# Required action
Write out exactly the lines from the one containing "[menuitem] (233, 136)" through the last line of the records below, including both.

# Extracted information
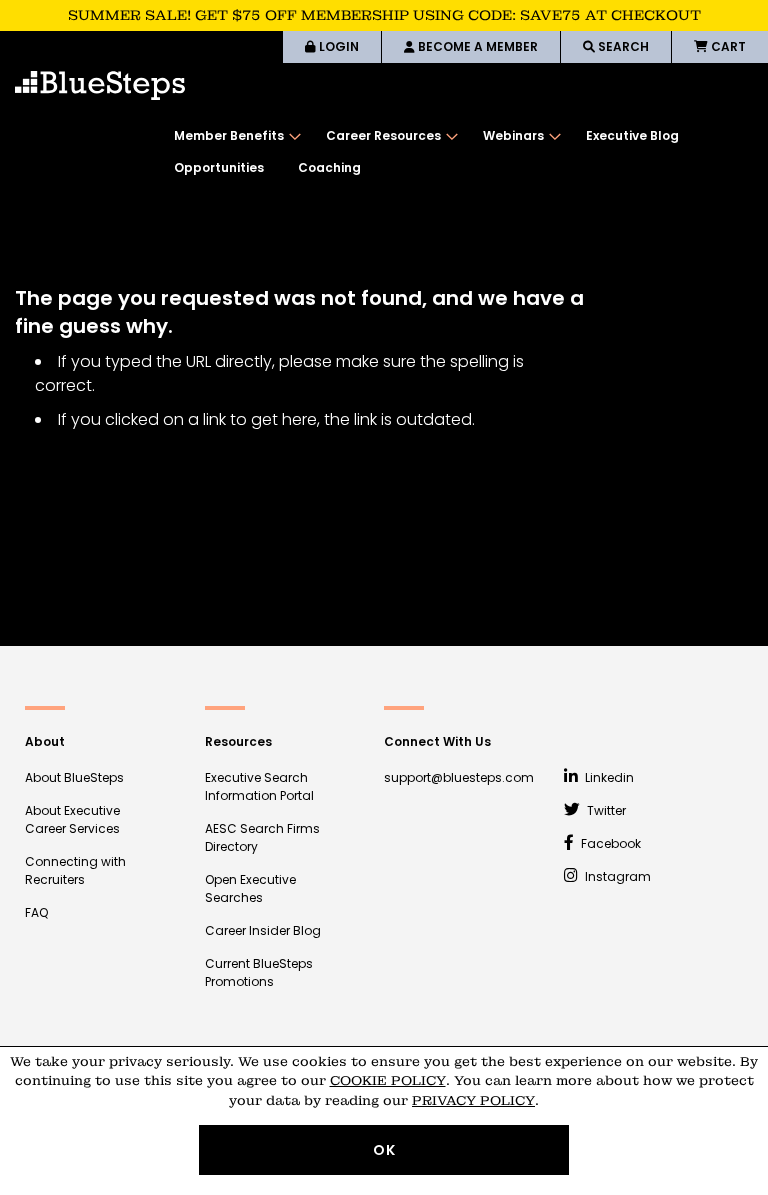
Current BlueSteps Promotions (259, 972)
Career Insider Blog (263, 930)
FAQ (36, 912)
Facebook (609, 843)
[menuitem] (233, 136)
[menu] (461, 152)
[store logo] (100, 85)
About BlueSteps (74, 777)
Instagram (616, 876)
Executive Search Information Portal (259, 786)
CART (727, 46)
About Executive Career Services (72, 819)
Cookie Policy (388, 1080)
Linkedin (608, 777)
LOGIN (337, 46)
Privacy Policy (473, 1100)
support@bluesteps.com (459, 777)
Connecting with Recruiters (75, 870)
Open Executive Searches (250, 888)
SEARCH (622, 46)
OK (384, 1150)
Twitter (605, 810)
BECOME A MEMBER (476, 46)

# Task response
[menuitem] (233, 136)
[menu] (461, 152)
[store logo] (100, 85)
About BlueSteps (74, 777)
Instagram (616, 876)
Executive Search Information Portal (259, 786)
CART (727, 46)
About Executive Career Services (72, 819)
Cookie Policy (388, 1080)
Linkedin (608, 777)
LOGIN (337, 46)
Privacy Policy (473, 1100)
support@bluesteps.com (459, 777)
Connecting with Recruiters (75, 870)
Open Executive Searches (250, 888)
SEARCH (622, 46)
OK (384, 1150)
Twitter (605, 810)
BECOME A MEMBER (476, 46)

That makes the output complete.